The military sees footage of the demonic Komodo dragons and the yacht (meaning trespassers) decides to bomb the island, with the Americans still on it.

Soon, Komodo and Cobra begin to fight each other. The boat driver, a retired pilot in air force, flies the three remaining women away. Both Komodo and Cobra are killed in a military bombing on the island, still in mid-battle.

At the end of the film, a scientist, Dr. Michaels, who has escaped the Komodo, reawakens from the dead with reptilian characteristics, such as glowing green eyes and a forked tongue, revealing he is transforming into a Komodo dragon.

==Cast==
- Michael Paré as Mike A. Stoddard
- Michelle Borth as Dr. Susan Richardson
- Ryan McTavish as Jerry Ryan
- Renee Talbert as Carrie Evans
- Jerri Manthey as Sandra Crescent
- Ted Monte as Ted Marks
- Glori-Anne Gilbert as Darla Marks
- René Rivera as Dirk Preston
- Jay Richardson as Dr. William Richardson
- Rod McCary as General Bradley
- Roark Critchlow as Major Garber
- Paul Logan as Major Frank
- Damian T. Raven as Weeks
- Chris Neville as Lerner
- Del Wills as Marsden
- Mark Mahon as Patterson
- Paul Green as Monroe
- Jordon Krain as Dr. Rhodes
- Dan Golden as Dr.

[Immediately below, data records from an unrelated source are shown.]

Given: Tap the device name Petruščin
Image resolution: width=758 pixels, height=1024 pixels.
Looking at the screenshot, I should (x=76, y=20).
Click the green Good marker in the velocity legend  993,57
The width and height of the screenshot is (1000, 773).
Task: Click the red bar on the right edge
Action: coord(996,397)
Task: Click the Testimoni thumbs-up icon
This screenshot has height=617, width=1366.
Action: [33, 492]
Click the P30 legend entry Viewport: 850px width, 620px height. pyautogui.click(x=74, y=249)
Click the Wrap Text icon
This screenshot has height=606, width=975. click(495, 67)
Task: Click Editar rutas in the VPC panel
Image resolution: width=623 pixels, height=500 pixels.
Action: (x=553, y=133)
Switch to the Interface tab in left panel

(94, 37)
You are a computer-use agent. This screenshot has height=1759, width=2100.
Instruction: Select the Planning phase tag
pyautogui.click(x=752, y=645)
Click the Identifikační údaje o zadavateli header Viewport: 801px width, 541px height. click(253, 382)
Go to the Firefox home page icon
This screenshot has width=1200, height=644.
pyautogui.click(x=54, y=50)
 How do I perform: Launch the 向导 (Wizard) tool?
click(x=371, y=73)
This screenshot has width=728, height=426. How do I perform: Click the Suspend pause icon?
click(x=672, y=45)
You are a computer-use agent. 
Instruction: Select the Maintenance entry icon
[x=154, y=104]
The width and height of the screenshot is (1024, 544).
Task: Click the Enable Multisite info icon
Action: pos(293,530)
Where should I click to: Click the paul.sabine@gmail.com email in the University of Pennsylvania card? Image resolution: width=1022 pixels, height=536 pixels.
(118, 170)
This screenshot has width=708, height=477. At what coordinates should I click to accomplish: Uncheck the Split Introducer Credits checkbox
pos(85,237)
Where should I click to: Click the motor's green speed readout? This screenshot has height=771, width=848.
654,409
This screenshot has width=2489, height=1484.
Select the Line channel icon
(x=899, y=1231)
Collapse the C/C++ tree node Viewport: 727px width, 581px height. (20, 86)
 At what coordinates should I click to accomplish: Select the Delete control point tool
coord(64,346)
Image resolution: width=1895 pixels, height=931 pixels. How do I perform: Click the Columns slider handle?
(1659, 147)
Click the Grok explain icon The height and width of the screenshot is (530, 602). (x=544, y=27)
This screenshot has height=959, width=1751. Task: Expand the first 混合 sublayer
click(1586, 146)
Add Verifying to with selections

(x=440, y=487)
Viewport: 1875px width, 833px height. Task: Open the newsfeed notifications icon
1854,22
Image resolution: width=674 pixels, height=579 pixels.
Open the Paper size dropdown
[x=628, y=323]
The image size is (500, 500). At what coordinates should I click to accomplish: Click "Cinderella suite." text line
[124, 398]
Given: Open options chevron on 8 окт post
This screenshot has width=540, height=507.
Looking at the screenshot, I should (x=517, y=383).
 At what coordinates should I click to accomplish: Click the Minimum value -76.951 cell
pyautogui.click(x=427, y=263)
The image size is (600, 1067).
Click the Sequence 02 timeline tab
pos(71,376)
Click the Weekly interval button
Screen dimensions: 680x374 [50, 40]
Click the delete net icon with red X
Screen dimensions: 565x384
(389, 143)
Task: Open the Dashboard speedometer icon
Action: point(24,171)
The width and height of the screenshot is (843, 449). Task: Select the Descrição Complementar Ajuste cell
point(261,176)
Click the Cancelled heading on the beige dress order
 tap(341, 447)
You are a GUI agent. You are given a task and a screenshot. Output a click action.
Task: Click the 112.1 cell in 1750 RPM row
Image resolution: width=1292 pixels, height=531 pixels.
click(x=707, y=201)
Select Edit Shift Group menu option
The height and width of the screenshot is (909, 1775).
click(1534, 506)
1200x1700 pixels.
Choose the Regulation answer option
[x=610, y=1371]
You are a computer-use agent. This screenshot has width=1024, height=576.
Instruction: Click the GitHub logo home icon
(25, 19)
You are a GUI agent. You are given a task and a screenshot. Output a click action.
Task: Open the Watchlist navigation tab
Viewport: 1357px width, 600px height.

Michaels

==Home media==
The film was released on DVD on July 25, 2006, by Lionsgate.

== Reception ==
The film received rather negative retrospective reviews.

== Analysis ==
This sequel contains various elements that were part of the first film: experimentation gone awry, father-daughter team, government attempt to bomb things, the ending, Komodo's behaviors, for example.